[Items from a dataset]
══════════

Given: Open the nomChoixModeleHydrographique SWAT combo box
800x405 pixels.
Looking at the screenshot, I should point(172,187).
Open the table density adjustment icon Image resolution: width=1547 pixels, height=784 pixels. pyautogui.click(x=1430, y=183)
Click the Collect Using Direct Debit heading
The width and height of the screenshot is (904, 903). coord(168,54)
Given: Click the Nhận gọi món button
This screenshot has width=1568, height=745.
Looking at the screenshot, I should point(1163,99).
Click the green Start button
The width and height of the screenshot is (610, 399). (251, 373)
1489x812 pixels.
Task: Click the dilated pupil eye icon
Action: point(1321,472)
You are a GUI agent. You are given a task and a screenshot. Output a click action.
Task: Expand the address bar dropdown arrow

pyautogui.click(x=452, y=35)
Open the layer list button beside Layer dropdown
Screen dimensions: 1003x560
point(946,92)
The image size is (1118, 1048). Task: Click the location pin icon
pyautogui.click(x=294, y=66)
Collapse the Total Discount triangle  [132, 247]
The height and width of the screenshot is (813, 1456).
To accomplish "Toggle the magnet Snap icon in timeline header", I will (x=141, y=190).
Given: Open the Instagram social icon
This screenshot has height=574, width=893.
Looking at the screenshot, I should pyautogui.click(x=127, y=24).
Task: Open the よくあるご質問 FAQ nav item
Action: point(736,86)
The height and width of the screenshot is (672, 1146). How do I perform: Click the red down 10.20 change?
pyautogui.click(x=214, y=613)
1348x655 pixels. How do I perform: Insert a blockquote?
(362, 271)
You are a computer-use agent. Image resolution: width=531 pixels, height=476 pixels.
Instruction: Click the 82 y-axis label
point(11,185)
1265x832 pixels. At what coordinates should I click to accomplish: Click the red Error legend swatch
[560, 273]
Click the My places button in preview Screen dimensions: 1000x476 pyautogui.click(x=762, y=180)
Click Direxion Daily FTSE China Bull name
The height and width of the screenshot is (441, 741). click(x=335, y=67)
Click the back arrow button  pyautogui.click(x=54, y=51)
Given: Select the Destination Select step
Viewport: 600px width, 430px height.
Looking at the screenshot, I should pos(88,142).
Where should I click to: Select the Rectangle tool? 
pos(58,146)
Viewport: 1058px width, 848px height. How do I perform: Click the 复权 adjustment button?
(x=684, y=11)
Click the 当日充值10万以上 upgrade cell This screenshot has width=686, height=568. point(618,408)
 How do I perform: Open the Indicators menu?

══════════

**What is needed**. State the number of lines in the records that contain the string "agent", and nothing more.

**Response**. 2